The worst violence broke out in Libya since dictator Moammar Gadhafi was overthrown, after the Islamists in control of the national congress ignored a general's February order to dissolve the chamber. With militias in control of Tripoli, the year ended with the country split by two governments, two parliaments, and hundreds of thousands of people displaced.
In Gaza, the June kidnapping of three Israeli teens by Hamas operatives brought a crackdown by Israeli forces, retaliatory rocket attacks and a 50-day war that killed more than 2,100 Palestinians and 72 Israelis. But it ended with no hint of a route toward resolution.
After nearly four years of civil war in Syria, the US and other countries appeared stuck in a circular debate about whether and how to intercede. But the radical Islamic State group's rapid expansion, capped by militants' videotaped beheadings of Western hostages, jarred an expanding coalition to launch a campaign of more 1,000 bombing attacks on IS strongholds in Iraq and Syria. As the year ends, though, leaders cautioned that their vows to destroy the insurgency could take years to fulfill.
"We recognize that hard work remains to be done," US Secretary of State John Kerry said.

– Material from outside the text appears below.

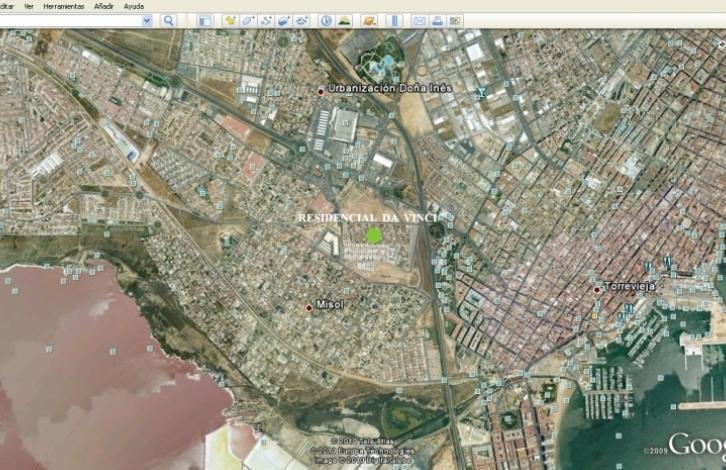This screenshot has height=470, width=726.
Task: Open the Añadir menu
Action: 103,6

Even as the war on Islamic State began, Americans turned their attention to suburban St. Louis, where in August a white police officer fatally shot black 18-year-old Michael Brown, after stopping him and a friend for walking in the middle of the street. Exactly what happened was clouded by conflicting witness accounts. Brown's death, and a grand jury's decision not to charge the officer, prompted a furor over law enforcement's treatment of young, black men. Other police killings in New York, Cleveland and elsewhere just fed the public's frustration.
If any news event offered the chance for resolution, it was the November elections that presented fed-up voters with a means for shaking up the status quo.
That's just what they did, handing Republicans control of the Senate they sought to battle President Barack Obama and boosting the party's strength in a number of statehouses.
But there's been little sign that will break gridlock in Washington, where Obama's recent decisions — particularly an executive order curbing deportations — have stirred intense GOP enmity. With the election over, public disenchantment has remained in place, with polls showing that two of every three Americans believe the country is headed in the wrong direction, despite continued improvement in the economy.
Clearly, not all of the news stories of the past year lacked resolution. There were winners and losers at the Winter Olympics and the World Cup — which spotlighted athletic excellence, along with Russia's outsized spending and Brazil's political discontent. The number of states allowing same-sex marriage doubled this year, reflecting shifting attitudes and politics.
In South Korea, parents grieving over the April ferry sinking that killed 300, most of them high school students, saw the captain sentenced to 36 years in prison, fixing some measure of responsibility, but without closure.
But those headlines could not distract from the larger narrative of a country and world faced by daunting challenges and few answers within reach. That was clear in late October, when Peter Foley, an Australian coordinating the hunt for the vanished Malaysia Airlines jet, faced questions about its direction.
"We are in for the long haul," Foley said.
He was referring only to the searchers and their role in trying to bring resolution to a singular conundrum. But he could just as well have been speaking about the challenges raised by any one of numerous news events in 2014, a year when making sense of the headlines required patience, but did little to reward it.